John Mitchell and Regius Keeper Simon Milne MBE

Plant science and horticulture at the Royal Botanic Garden Edinburgh (RBGE) have taken a small step back to the future with opening of an efficient new “Traditional” Alpine House constructed in the image of its predecessor. Like the 1975 original, this doppelgänger construction is dedicated to the care and cultivation of the alpine species that thrive in pots and inspire visitors in a core area of research and conservation.

The £100,000 restored facility sits splendidly in the footprint of its forerunner, by the side of the contemporary Tufa House, which exemplifies the most up-to-date and naturalistic method of growing and displaying alpine plants, and in front of the wall concealing the behind-the-scenes activity in the Alpine Yard. Its role is to delight visitors and help explain the importance of the tiny plants that survive in harsh conditions by clinging on to mountainsides around the world.

Commenting on the significance of the project, Simon Milne MBE, Regius Keeper of RBGE said: “As one of the world's leading botanic gardens, it is important we reflect the international research and conservation work of RBGE in our public display areas. Alpine plants represent one of our key areas of expertise and this magnificent restoration of the Traditional Alpine House opens up a new era explaining how and why we look after these tiny gems from some of the world’s most extreme regions. It is no surprise that our visitors enjoy the rich and varied quality of show that this house can provide through the ability to continually change the display by bringing out a never-ending selection of what is looking good behind the walls of the Alpine Yard.”

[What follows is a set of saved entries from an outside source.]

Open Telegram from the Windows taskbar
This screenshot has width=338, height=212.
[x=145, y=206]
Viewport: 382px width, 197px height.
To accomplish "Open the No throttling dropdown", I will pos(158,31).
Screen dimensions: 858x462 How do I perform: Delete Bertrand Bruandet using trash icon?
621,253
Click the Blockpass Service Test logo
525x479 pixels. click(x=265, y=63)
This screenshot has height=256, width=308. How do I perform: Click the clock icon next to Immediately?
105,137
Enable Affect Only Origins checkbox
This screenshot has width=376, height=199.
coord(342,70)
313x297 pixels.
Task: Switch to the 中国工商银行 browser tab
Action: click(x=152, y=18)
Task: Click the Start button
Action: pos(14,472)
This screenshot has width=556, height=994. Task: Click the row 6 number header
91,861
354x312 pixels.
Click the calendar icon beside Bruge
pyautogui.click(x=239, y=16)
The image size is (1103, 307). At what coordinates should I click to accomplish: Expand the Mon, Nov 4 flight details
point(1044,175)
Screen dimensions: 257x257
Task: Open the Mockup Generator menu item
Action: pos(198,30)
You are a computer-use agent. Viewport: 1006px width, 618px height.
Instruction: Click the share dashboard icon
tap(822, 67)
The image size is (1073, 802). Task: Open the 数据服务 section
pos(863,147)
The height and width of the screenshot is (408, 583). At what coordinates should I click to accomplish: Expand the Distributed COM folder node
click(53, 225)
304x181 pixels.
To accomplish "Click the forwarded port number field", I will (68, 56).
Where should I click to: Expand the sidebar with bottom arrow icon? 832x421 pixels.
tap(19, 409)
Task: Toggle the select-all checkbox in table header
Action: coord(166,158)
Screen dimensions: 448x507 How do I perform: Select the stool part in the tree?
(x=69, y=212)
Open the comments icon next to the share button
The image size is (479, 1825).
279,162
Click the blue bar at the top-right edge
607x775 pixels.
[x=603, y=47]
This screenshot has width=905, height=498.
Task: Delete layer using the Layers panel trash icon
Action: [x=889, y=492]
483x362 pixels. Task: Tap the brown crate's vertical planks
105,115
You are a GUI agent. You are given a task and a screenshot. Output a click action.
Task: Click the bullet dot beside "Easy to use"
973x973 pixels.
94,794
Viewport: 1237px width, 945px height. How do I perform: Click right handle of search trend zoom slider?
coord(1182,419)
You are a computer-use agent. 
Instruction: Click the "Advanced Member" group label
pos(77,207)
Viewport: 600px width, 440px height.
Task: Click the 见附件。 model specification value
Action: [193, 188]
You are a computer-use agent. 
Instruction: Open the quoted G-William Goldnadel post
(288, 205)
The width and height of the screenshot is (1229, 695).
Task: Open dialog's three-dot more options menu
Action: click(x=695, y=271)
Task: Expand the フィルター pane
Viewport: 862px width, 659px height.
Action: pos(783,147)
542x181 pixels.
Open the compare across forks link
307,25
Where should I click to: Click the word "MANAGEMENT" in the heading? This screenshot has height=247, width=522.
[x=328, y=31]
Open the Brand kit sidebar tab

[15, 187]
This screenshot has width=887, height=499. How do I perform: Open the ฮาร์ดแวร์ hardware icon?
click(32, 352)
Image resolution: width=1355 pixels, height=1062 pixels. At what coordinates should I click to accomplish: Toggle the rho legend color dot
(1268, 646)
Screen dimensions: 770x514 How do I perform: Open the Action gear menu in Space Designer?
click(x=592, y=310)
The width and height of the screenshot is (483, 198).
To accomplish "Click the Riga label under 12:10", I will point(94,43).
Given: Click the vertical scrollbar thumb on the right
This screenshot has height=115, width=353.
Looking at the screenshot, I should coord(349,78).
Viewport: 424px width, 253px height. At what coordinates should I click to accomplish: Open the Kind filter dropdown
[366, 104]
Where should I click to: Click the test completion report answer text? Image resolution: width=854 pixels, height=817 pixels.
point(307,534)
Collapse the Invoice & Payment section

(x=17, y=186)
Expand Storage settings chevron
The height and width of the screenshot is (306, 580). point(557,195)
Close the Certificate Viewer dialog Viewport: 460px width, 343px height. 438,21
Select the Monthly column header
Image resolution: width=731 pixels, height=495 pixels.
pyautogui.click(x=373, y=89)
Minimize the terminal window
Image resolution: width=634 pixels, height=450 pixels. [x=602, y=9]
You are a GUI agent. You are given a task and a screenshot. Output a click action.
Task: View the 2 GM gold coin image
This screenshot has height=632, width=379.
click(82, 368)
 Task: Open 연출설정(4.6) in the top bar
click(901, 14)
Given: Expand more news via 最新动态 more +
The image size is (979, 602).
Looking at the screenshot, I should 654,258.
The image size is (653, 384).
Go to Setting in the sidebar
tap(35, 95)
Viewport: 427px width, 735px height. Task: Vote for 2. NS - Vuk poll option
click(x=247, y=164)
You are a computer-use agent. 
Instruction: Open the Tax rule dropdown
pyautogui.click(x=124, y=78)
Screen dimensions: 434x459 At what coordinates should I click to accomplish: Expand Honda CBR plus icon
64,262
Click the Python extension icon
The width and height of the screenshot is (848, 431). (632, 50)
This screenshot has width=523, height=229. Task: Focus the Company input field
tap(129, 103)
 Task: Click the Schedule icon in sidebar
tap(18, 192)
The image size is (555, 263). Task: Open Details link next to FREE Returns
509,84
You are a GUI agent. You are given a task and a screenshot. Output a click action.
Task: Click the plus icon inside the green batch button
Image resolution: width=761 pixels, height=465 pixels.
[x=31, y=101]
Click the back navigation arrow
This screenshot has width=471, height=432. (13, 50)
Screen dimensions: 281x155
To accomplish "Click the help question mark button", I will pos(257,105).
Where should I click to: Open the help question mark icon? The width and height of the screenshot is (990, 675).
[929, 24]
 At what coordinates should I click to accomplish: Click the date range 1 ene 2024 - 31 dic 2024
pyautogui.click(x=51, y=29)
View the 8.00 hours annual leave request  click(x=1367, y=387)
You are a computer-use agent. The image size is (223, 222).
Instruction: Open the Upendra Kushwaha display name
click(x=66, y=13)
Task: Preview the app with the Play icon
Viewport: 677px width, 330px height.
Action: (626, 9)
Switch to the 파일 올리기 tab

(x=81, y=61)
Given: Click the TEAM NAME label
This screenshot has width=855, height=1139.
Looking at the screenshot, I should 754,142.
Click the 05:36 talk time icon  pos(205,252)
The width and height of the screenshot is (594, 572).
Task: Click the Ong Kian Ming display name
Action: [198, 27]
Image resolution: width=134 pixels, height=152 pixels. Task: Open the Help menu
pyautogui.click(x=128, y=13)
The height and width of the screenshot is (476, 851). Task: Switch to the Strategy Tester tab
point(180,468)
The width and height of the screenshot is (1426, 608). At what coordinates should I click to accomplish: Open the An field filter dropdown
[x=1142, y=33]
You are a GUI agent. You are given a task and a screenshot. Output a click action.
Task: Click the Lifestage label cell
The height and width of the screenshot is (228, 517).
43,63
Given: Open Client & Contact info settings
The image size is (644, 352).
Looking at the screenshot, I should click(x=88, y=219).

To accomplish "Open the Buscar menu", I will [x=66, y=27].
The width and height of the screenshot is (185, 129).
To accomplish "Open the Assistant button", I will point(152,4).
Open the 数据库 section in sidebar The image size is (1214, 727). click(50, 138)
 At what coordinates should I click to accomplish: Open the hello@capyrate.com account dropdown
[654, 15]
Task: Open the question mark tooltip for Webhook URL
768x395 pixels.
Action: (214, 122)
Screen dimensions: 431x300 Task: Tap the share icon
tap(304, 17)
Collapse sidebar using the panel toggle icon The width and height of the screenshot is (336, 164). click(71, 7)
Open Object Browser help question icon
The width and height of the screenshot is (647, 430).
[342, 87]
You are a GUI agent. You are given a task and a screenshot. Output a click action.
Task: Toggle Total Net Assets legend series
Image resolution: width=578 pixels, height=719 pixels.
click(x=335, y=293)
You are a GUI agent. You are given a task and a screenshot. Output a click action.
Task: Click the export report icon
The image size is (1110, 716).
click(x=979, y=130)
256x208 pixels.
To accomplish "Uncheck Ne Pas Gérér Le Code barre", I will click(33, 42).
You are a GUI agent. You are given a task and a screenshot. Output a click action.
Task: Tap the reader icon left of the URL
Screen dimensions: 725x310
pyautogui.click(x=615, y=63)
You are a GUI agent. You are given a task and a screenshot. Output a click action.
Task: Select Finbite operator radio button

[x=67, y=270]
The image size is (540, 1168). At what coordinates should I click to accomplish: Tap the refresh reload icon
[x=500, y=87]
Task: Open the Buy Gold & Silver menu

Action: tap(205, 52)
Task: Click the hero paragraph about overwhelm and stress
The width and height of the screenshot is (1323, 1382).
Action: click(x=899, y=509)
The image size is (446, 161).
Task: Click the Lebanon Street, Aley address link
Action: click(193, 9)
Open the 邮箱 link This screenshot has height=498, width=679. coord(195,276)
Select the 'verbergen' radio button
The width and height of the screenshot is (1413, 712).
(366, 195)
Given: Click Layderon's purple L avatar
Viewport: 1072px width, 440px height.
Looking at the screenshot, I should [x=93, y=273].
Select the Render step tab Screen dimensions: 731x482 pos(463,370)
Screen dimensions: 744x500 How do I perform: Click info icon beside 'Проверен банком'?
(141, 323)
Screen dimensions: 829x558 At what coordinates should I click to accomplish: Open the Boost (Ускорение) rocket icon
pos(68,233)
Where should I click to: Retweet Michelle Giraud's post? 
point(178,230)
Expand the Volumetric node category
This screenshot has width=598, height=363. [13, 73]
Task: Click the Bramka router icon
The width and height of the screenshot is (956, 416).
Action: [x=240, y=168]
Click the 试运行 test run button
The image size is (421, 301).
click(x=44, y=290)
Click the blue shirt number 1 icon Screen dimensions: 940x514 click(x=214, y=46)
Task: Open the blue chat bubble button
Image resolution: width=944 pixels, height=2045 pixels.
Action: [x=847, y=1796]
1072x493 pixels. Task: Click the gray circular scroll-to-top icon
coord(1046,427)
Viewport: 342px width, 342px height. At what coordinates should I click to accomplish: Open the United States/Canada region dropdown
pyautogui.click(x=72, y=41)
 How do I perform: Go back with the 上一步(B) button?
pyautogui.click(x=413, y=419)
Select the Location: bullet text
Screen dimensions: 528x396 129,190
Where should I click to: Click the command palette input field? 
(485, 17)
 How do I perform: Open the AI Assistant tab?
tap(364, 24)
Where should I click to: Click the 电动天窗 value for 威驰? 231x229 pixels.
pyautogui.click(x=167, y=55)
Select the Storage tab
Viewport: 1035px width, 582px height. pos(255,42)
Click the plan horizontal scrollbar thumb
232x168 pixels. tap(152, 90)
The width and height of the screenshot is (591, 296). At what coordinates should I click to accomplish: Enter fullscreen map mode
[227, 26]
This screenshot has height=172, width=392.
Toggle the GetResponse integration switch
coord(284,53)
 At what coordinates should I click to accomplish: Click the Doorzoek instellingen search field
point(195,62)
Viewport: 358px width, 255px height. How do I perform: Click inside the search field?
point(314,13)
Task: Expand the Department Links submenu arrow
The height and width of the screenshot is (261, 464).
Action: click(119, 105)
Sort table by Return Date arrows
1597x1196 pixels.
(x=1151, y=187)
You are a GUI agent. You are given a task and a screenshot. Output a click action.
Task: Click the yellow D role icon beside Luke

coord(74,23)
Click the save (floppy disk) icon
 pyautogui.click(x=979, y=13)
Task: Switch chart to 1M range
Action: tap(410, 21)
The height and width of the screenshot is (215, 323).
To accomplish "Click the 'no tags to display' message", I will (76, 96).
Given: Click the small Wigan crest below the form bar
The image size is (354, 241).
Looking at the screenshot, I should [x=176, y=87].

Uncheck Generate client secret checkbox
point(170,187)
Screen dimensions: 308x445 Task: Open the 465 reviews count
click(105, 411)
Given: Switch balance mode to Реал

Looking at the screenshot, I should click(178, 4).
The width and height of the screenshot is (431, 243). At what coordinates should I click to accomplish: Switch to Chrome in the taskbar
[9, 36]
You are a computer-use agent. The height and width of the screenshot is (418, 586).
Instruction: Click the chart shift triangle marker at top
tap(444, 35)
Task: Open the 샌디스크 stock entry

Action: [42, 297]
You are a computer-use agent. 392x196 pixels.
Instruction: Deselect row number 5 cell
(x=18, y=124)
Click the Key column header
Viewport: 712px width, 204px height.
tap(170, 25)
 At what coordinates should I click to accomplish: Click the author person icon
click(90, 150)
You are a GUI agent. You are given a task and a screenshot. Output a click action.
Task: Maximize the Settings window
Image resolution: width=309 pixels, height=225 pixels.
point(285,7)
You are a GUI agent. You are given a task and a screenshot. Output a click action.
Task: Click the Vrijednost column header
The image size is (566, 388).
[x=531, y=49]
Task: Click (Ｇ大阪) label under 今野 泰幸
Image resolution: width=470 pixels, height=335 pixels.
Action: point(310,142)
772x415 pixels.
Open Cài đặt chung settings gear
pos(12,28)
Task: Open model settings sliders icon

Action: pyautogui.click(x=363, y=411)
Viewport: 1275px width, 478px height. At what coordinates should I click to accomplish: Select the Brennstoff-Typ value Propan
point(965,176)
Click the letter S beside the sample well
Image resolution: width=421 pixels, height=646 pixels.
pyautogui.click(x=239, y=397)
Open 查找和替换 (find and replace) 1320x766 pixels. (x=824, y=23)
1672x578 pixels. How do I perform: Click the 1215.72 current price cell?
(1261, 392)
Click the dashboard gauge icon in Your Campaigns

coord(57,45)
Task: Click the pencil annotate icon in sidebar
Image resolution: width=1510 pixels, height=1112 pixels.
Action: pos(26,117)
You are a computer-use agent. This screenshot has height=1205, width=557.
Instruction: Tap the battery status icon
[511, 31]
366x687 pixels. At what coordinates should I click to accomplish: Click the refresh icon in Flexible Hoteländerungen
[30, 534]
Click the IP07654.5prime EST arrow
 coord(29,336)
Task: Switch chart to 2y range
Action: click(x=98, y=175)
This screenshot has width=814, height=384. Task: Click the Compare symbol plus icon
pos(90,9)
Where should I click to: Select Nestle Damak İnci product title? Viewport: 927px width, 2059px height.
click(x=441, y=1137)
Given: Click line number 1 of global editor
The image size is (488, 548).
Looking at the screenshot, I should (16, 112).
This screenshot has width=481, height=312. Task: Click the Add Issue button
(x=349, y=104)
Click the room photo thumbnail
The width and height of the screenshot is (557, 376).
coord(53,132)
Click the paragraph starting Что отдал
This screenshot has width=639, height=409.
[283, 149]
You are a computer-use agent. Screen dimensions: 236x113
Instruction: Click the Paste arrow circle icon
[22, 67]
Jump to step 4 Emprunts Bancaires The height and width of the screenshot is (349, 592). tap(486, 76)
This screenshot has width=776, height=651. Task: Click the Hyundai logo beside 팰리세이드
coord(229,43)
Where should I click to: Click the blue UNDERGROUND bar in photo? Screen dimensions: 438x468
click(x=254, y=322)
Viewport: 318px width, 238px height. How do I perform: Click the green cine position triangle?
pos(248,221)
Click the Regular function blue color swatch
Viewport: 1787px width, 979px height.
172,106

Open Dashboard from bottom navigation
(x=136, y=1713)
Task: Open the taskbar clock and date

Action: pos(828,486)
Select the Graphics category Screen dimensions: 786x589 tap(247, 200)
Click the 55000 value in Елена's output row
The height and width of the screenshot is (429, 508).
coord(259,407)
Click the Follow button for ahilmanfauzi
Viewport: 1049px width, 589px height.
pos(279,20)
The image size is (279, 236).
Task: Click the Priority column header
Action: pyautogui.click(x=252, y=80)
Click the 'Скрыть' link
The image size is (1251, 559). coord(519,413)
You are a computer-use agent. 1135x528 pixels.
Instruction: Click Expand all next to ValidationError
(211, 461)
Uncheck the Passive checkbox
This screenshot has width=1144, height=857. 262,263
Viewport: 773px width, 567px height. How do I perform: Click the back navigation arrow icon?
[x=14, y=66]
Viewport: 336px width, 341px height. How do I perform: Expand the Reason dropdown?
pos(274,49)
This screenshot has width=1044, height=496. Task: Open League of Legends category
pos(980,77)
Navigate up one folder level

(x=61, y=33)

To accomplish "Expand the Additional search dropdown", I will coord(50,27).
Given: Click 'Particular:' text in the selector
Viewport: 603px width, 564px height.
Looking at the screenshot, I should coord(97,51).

The transformation was devised and overseen by John Mitchell, manager of RBGE’s Alpine Department. With experience of collecting and cultivating wild origin plants over three decades, his knowledge was central to delivering the updated facility. “Alpines comprise a vast group of terrifically attractive plants. But, there is so much more to them than that”, he explained. “They are small in stature to protect them from the strong winds experienced in their exposed high-altitude habitats. It is their existence in these habitats that makes them vital indicators of global warming-induced biodiversity loss. As average temperatures rise, the number of potential places in which alpines can grow decreases.

“RBGE has built-up a wealth of knowledge during more than 140 years as a centre of excellence in the research, conservation and cultivation of alpine plants with their special and complex needs. The original Alpine House was built in the 1970s as some species need conditions that cannot easily be created outdoors. Pot culture is still preferred for these subjects and also for others that are so small they are safest and best appreciated in isolation. When it became clear the original cedar construction was reaching the end of its useful life, it made sense to retain all its best features and to demonstrate the contrasting styles of display.”

The completion of the project means RBGE remains one of very few botanic gardens in the world able to demonstrate both the Tufa and Traditional means of growing alpines, making it an incredible resource for students.

Today’s opening of this small glasshouse project mirrors RBGE’s grand ambitions to renew the Modern Range Glasshouses, now marking their 50th anniversary. It was made possible thanks to funders including SUEZ Community Trust, the Alpine Garden Society, Scottish Rock Garden Club and Members and Patrons of RBGE.

ENDS

The Royal Botanic Garden Edinburgh is a charity (registration number SC007983)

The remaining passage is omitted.